Due to complex of electrical equipment, the structure of the model should be simplified when modeled, the influence of all kinds of metal earth electrodes in the switchyard on the surrounding electric field mainly is considered. The parameters are set to: the potential of the grounding body is set to 0, the radius of the earth electrodes is set to 0.13m, the metal earth electrodes of the different electrical equipment with different heights (the hight of post insulator is 5.1m, isolating switch is 5.1m, circuit breaker is 4m, grounding switch is 5.1m and transformer is 3.2m). After considering the metal earth electrode the model of 500kV switchyard is shown in Fig.7.

After the earth electrode is considered in the switchyard, so the distribution of power frequency electric field in the modeling is calculated, the distribution of power frequency electric field at the height of the 1.5m above the ground are shown in Fig.8 and Fig.9.

As can be seen from Fig.8 and Fig.9, the earth electrodes of all kinds of electrical equipment are considered, the power frequency electric field near the earth electrode in the switchyard distort, making the power frequency electric field in the switchyard becomes more and more complex. The maximum electric field value of power frequency is 18.415kV/m in the switchyard which located in the near the earth electrode below the first back incoming line. By comparing Fig.4 and Fig.8, we can get the distribution of the power frequency electric field undergone major change when the earth electrode is considered. The distribution of power frequency electric field is relatively gently (Fig.4 and Fig.5) when the earth electrode is not considered, while considering the earth electrode, the distribution of power frequency electric field of the local peak value appeared more convex (Fig.8 and Fig.9).
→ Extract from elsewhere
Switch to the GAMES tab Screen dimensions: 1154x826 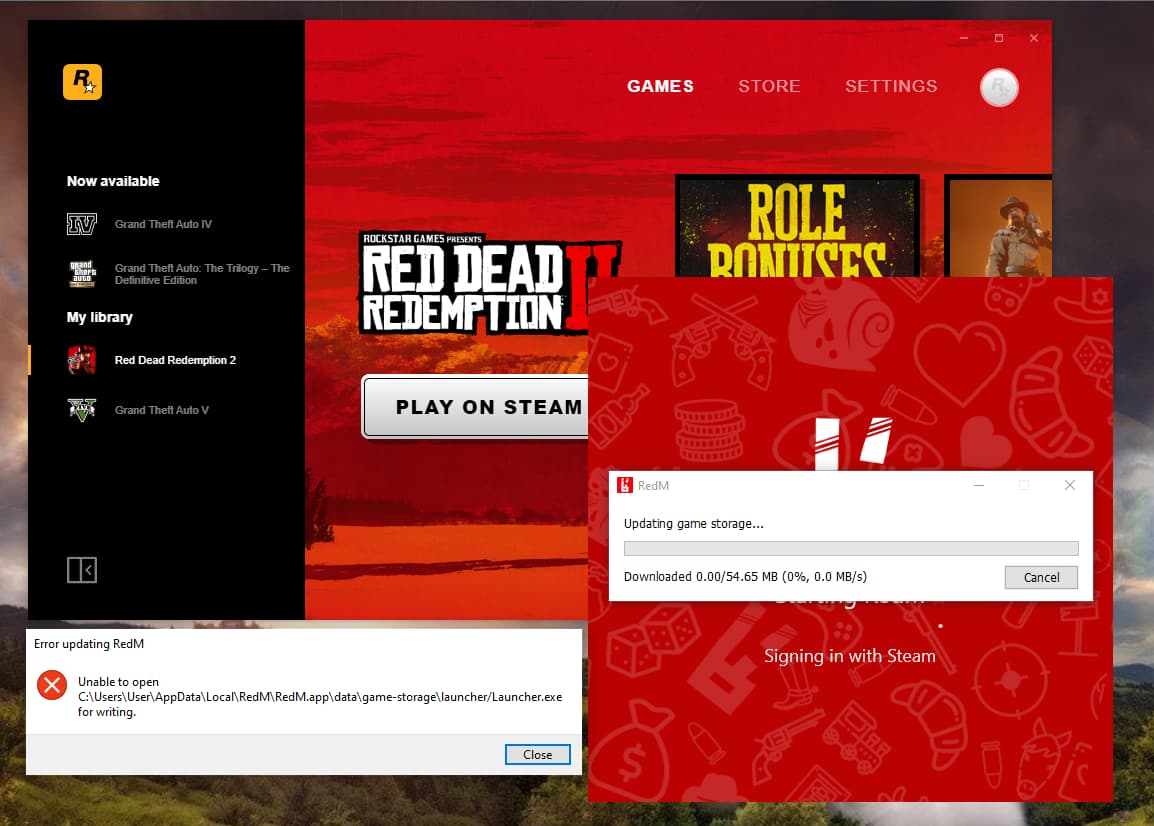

Obviously, the modeling and the calculation results considered the earth electrode is in good agreement with the actual distribution of power frequency electric field in switch yard.

In order to further study the effect that the earth electrodes of all kinds of electric equipment have an effect on the distribution of power frequency electric field in the switchyard, the electric field of power frequency under the C phase of the first incoming line (the position marked by the vertical dashed lines in Fig.2) were calculated, and the calculation results are shown in Fig.10.

As can be seen from Fig.10, after considering the earth electrode, the electric field of power frequency around the earth electrode is subject to greater impact. The earth electrode of electrical equipment makes power frequency electric field occur larger changes, appearing local larger distortion. This is due to the discontinuity of surface normal direction of electric field supported the conductor and the supported conductor is earthed.

(1) A more concise three dimensional charge simulation method calculated the distribution of the electric field is derived in this paper, we can use the method to calculate the distribution of power frequency electric field in 500kV switch yard. The efficiency of calculation of this method is higher, avoiding to set the complicated boundaries of the finite element, boundary element method and limit the range of calculation. The calculation results meet the requirements of engineering accuracy.

(2) Considering various of grounding metal holders in 500kV switch yard, thus we establish the calculation model of power frequency electric field in switch yard which include the transmission line, bus and the earth electrodes of all kinds of electrical equipment that is in good with the actual model, we use the method derived in this article to calculate and analysis the distribution of power frequency electric field in switch yard. This work provides an effective, rapid means of researching the electric field distortion around the earth electrodes of all kinds of electric equipment and analyzing of power frequency electric field distribution in the actual substation.

(3) By studying the distribution of power frequency electric field in switch yard that is more close to the actual switch yard, we can find the region that the field strength is stronger and make suggestions of environment security for making an inspection tour in station.